Aufgaben:
1. Aus welcher Bibelstelle stammt das Leitwort, das über der Predigt aus dem Mainzer Dom steht?
2. Führen Sie die Predigt aus dem Mainzer Dom im Anschluss an ihren letzten Satz fort.

Ich verkündige euch eine große Freude, die dem ganzen Volke widerfahren wird
Lukas 2, Vers 10
Dom zu Mainz 1802
Wie oft habt ihr schon gerufen, laut oder still für euch: Oh Gott, du Quelle alles Guten, mache alle Menschen glücklich! Wie oft habt ihr, wenn ihr Tränen fließen saht, wenn ihr das Unglück seufzen hörtet, dieses Gebet wiederholt: Mein Gott, o mein Gott, mache doch die Menschen glücklich. Wie oft habt ihr sogar die Frage wiederholt: Warum sind denn nicht alle Menschen glücklich? Mein Gott, mein Gott mache sie doch glücklich, mache alle Menschen glücklich! Die Erfüllung dessen, was euer Herz so sehnlichtst wünschet, was euer Mund so erflehte, werde ich euch heute mit dem Engel des Allmächtigen verkünden.

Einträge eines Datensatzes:
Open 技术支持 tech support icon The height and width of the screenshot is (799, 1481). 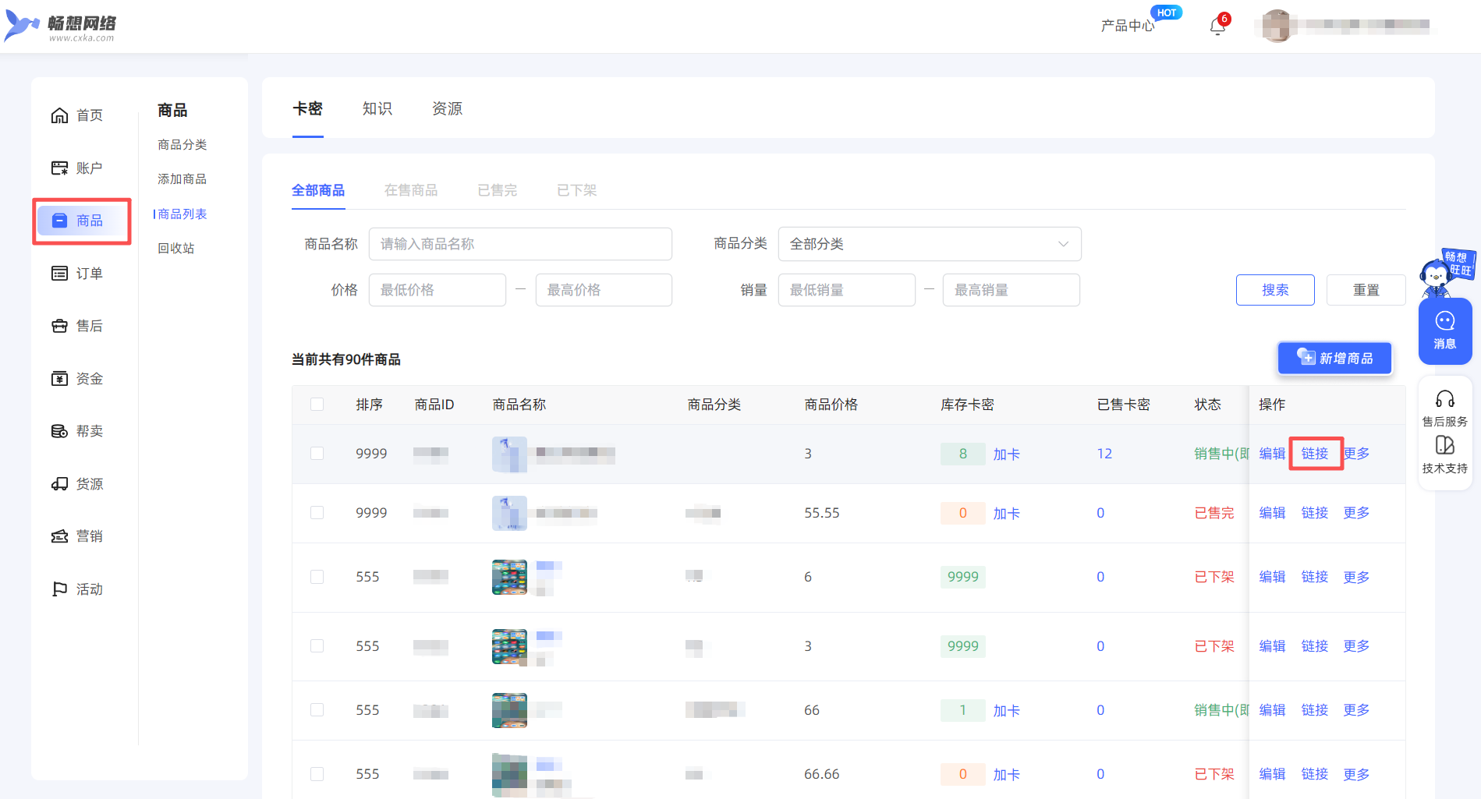(x=1444, y=446)
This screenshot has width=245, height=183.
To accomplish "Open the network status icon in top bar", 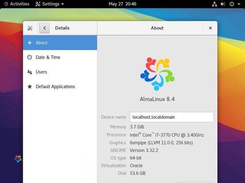I will (x=214, y=4).
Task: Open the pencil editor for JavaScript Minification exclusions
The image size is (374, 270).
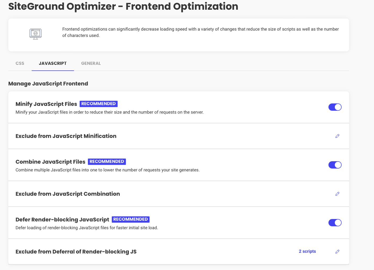Action: tap(337, 136)
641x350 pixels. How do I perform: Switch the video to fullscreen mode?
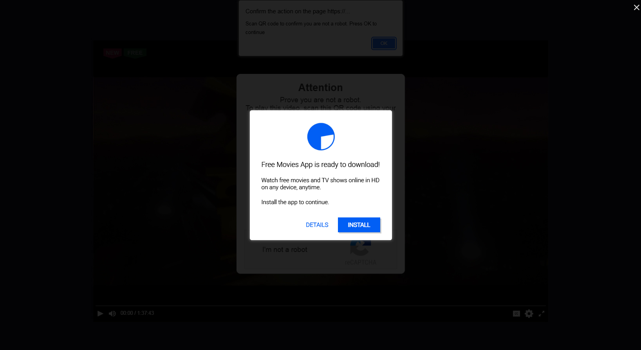coord(542,314)
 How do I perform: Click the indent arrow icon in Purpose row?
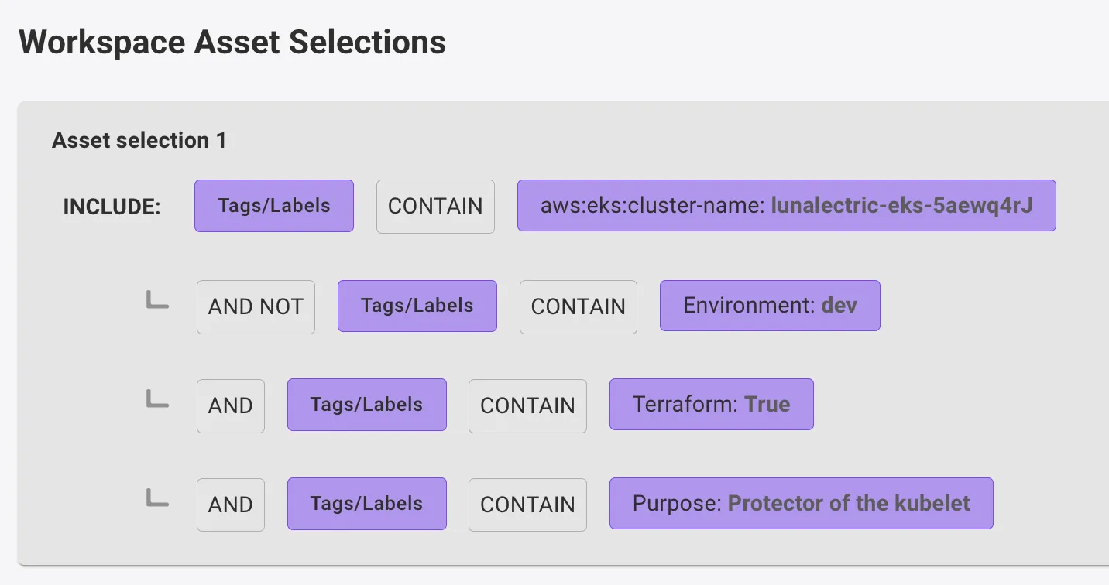[157, 498]
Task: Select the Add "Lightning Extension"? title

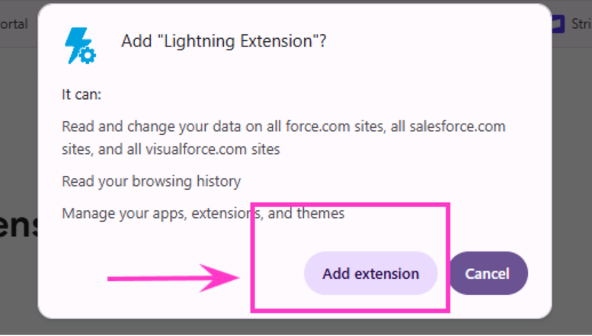Action: pyautogui.click(x=223, y=41)

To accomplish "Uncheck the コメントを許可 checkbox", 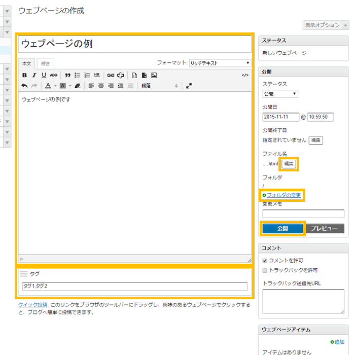I will 265,260.
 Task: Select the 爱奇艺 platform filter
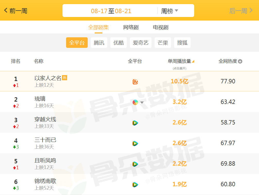[x=141, y=43]
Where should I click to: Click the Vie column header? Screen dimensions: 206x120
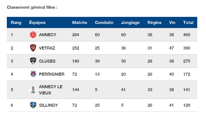172,23
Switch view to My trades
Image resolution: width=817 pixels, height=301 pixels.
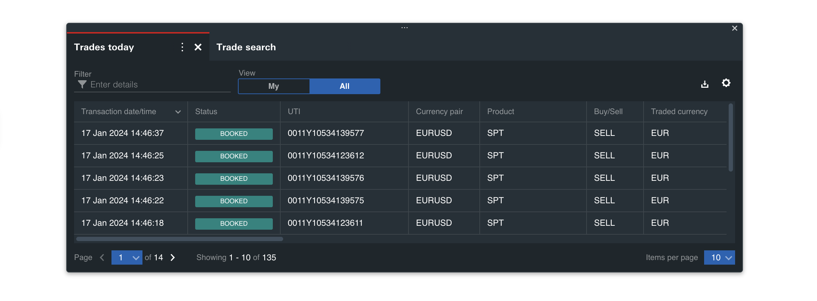point(274,86)
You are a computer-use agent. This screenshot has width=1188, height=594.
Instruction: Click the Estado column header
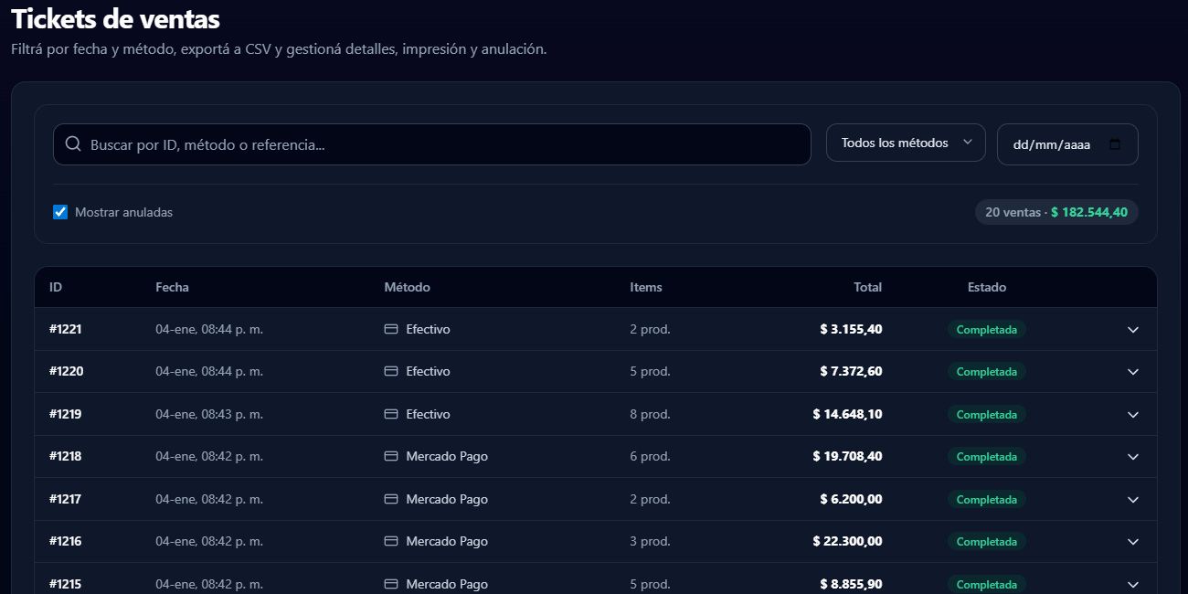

Lösungen:
1. Aus Lukas 2, Vers 10.

2.
Was ich euch verkünde, ist, dass nun alle Menschen glücklich werden sollen, dass wenigstens von Gottes Seite alles geschehen ist, sie glücklich zu machen!
Die Botschaft, die ich euch von Seiten Gottes und mit dem Engel Gottes verkündige, ist, dass euch ein Heiland geboren worden ist, dass der Himmel sich den Menschen wieder öffnet, dass sie alle glücklich, wahrhaft glücklich, glücklich auf Erden, glücklich im Himmel, glücklich für immer werden sollen!
So tröstet euch denn und jauchzet vor Freude, die ihr euren Nächsten so liebt, sein Glück mitempfindet und sein Unglück mitfühlt! Tröstet euch und jauchzet vor Freude, mit den himmlischen Chören.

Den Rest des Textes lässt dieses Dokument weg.